*Passage shown*:
Start
COURT OF APPEALS TWELFTH COURT OF APPEALS DISTRICT TYLER, TEXAS
Mar 18, 2021
NO. 12-20-00073-CR (Tex. App. Mar. 18, 2021)

Opinion

NO. 12-20-00073-CR

03-18-2021

BRYAN SCOTT EDDINGTON, APPELLANT v. THE STATE OF TEXAS, APPELLEE


APPEAL FROM THE 114TH JUDICIAL DISTRICT COURT SMITH COUNTY, TEXASMEMORANDUM OPINION

Bryan Scott Eddington appeals his conviction for prohibited substance in a correctional facility. Appellant's former counsel filed a brief in compliance with Anders v. California, 386 U.S. 738, 87 S. Ct. 1396, 18 L. Ed. 2d 493 (1967), and Gainous v. State, 436 S.W.2d 137 (Tex. Crim. App. 1969). Appellant filed a pro se brief. We affirm.

BACKGROUND

Appellant was charged by indictment with the offense of prohibited substance in a correctional facility by intentionally or knowingly taking a controlled substance, namely, dihydrocodeinone, into the Smith County Jail, a correctional facility, a third degree felony. The indictment also charged Appellant with intentionally or knowingly possessing a controlled substance, dihydrocodeinone, while in the Smith County Jail, a correctional facility, a third degree felony. Finally, the indictment included one felony enhancement paragraph.
End
*Task goal*: Write the next part of the memorandum opinion on Eddington's appeal, picking up after its final sentence about the indictment. The entries that follow play no part in this work.

*Information supplied*:
Start
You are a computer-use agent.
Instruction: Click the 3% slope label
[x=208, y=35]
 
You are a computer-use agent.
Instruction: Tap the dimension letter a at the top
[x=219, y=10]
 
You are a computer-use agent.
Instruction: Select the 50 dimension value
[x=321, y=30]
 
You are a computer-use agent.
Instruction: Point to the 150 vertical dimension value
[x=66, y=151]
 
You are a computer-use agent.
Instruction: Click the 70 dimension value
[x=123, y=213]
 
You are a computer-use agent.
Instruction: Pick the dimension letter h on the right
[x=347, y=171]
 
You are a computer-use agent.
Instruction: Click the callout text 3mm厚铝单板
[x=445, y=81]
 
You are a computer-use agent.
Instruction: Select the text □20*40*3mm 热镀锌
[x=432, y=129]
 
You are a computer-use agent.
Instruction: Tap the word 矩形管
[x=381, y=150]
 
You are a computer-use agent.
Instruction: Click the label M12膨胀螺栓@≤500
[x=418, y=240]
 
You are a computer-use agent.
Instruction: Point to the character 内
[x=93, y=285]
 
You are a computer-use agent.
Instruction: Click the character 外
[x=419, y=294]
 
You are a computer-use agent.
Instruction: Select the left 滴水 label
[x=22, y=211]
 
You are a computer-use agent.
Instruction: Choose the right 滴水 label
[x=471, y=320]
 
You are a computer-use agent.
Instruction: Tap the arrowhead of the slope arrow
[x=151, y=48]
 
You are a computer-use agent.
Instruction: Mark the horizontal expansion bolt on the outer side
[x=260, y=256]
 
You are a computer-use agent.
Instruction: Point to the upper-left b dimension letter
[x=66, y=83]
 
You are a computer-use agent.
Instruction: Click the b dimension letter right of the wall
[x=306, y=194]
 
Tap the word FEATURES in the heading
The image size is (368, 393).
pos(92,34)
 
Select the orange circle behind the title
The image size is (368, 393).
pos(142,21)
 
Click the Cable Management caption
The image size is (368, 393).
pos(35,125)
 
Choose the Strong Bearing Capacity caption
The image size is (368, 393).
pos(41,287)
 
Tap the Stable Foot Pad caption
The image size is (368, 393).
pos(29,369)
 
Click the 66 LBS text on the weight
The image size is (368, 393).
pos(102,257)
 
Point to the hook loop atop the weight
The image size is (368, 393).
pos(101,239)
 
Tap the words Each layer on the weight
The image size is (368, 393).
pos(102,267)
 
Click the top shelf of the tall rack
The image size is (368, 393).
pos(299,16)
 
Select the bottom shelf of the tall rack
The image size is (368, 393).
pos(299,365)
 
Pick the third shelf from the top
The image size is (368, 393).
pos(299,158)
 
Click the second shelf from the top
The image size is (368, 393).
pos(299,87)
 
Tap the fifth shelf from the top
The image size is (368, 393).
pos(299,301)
End
Start
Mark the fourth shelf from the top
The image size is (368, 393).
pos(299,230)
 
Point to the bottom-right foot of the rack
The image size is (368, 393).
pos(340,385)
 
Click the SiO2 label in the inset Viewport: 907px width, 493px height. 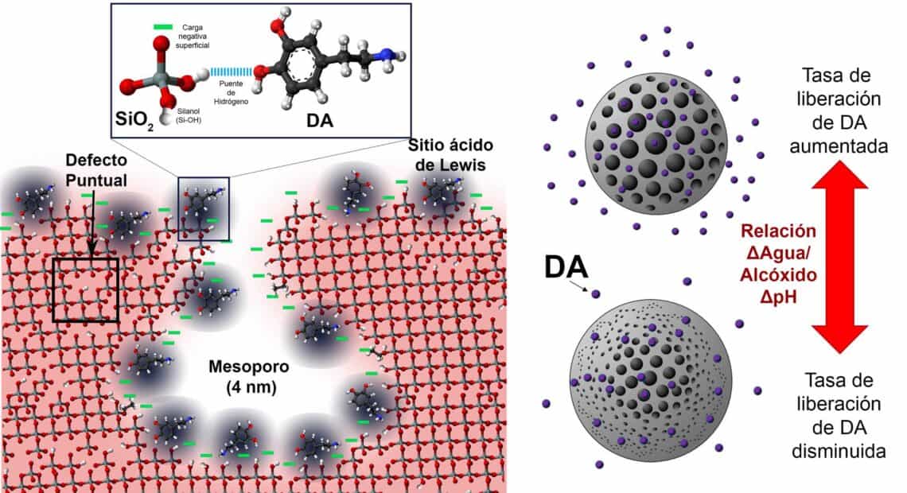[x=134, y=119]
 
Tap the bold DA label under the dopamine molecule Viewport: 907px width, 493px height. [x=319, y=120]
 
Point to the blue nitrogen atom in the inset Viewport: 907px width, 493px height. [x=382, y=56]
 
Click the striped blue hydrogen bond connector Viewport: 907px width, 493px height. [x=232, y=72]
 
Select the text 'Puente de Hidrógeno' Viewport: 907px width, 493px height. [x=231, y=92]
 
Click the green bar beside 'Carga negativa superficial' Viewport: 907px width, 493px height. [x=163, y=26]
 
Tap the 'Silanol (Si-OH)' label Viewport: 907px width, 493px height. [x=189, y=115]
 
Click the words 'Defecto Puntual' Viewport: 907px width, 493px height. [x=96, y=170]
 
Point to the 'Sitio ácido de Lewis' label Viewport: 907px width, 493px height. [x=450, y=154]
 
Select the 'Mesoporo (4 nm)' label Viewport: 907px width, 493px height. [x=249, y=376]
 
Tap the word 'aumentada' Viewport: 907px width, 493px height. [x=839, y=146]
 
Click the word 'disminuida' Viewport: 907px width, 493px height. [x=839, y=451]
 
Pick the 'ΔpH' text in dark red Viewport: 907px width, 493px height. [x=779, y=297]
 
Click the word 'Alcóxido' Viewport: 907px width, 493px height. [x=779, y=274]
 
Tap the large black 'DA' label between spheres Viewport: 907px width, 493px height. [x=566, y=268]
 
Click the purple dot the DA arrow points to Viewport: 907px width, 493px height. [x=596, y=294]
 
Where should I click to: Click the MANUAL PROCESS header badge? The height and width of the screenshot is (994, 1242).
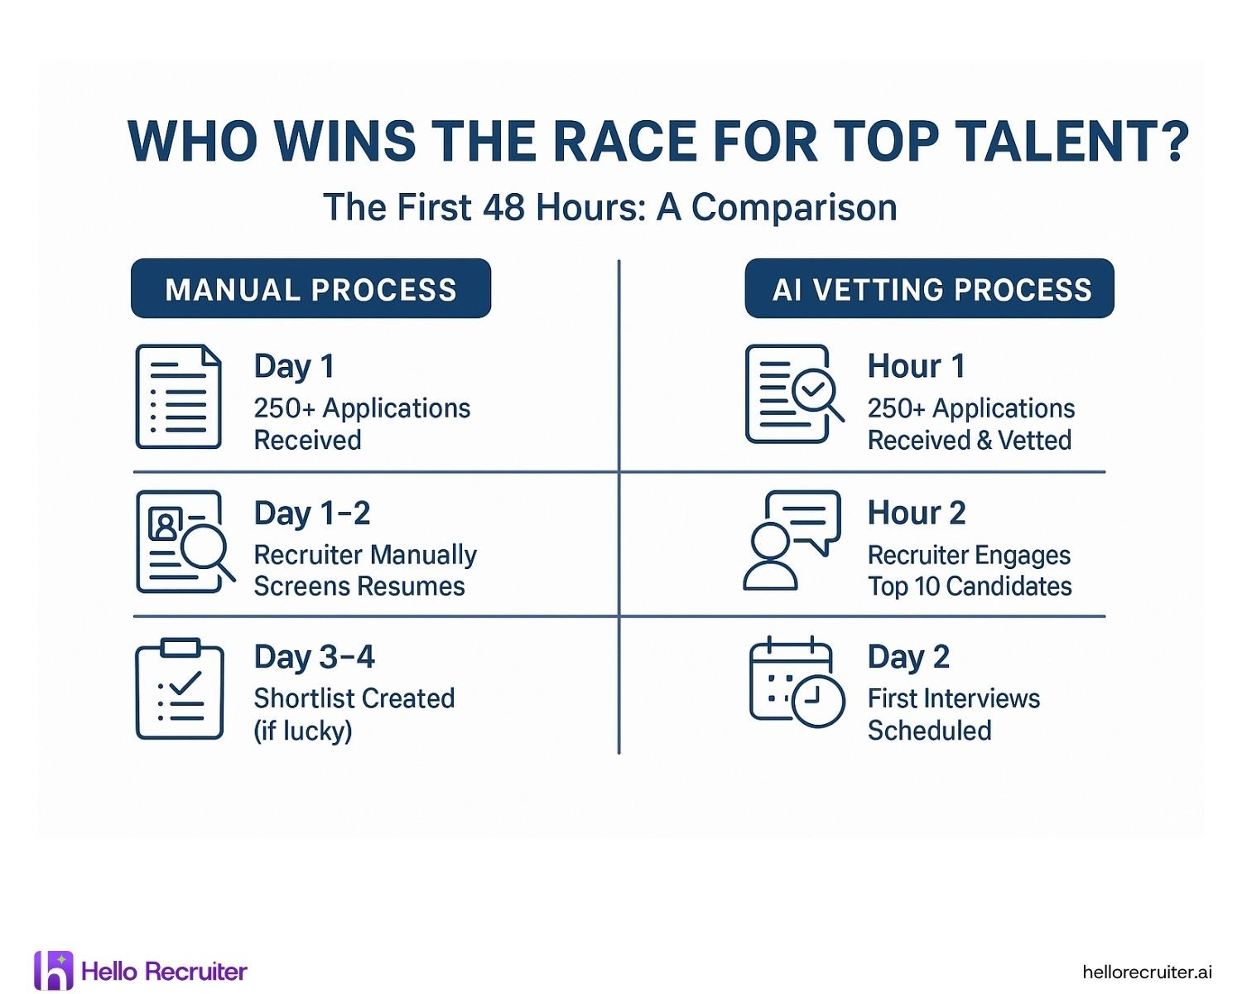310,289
End
Start
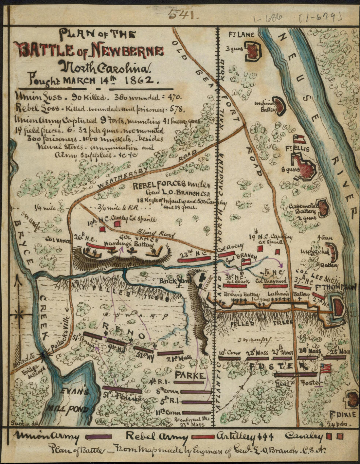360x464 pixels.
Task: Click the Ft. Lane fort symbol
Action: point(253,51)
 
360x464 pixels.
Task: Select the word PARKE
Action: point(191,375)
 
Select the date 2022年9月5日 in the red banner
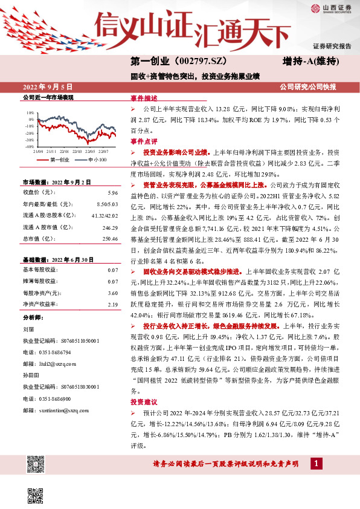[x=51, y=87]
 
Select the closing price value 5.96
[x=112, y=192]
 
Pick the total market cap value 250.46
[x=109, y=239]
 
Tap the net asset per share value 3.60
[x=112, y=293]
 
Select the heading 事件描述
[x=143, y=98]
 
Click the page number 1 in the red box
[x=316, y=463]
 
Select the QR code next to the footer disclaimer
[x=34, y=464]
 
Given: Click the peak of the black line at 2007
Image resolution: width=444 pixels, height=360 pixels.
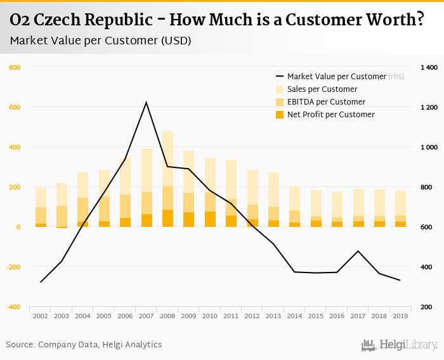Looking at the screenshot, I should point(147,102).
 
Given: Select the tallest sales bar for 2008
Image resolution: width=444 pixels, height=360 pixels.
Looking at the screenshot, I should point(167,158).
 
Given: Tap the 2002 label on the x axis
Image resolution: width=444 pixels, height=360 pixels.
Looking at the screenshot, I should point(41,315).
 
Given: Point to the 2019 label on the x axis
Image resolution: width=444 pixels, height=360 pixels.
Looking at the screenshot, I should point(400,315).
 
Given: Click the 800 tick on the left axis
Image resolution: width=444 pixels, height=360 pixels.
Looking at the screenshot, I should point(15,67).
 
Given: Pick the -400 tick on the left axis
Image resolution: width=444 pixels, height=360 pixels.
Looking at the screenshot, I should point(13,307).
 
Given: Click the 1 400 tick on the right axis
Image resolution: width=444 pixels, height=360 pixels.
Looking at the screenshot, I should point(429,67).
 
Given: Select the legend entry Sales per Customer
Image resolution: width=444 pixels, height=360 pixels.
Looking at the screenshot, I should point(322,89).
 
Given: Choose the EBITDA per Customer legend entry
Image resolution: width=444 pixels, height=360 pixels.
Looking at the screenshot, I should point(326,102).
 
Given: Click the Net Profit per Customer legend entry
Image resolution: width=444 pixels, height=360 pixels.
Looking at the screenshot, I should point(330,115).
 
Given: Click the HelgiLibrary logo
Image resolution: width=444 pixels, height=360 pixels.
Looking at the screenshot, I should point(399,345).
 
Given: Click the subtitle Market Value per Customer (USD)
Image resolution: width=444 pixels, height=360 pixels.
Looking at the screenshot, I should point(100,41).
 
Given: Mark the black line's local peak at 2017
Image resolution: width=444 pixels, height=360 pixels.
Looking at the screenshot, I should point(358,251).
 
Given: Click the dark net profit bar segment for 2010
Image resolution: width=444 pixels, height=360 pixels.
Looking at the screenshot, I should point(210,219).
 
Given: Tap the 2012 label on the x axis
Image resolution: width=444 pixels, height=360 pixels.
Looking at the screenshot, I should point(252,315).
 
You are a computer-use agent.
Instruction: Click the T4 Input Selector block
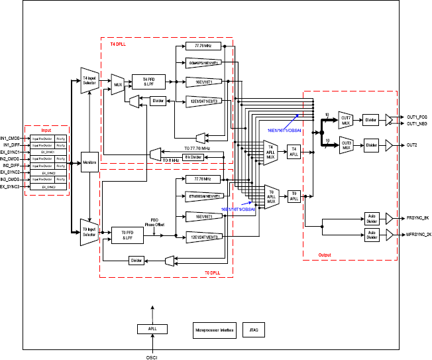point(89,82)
End
*The result*:
See TEX. PENAL CODE ANN. § 38.11 (c), (g) (West Supp. 2020).

See id. § 38.11 (d), (g) (West Supp. 2020).

Section 12.42(a) provides that if it is shown on the trial of a third degree felony that the defendant has previously been finally convicted of a felony other than a state jail felony punishable under Section 12.35(a), on conviction, the defendant shall be punished for a second degree felony. See id. § 12.42 (a) (West 2019)

Appellant pleaded "guilty" to the offense charged in the indictment, and pleaded "true" to the enhancement paragraph. Appellant and his counsel signed various documents in connection with his guilty plea, including an agreed punishment recommendation and a stipulation of evidence in which he stipulated, and judicially confessed, that each and every allegation in the indictment was true and correct, and constituted the evidence in the case. The trial court accepted Appellant's plea, found the evidence sufficient to substantiate Appellant's guilty plea, found the enhancement paragraph to be "true," adjudged Appellant guilty of the charged offense, and sentenced Appellant to ten years of imprisonment. However, in accordance with the terms of the plea bargain, the trial court ordered that Appellant's sentence be suspended and that Appellant be placed on community supervision for ten years.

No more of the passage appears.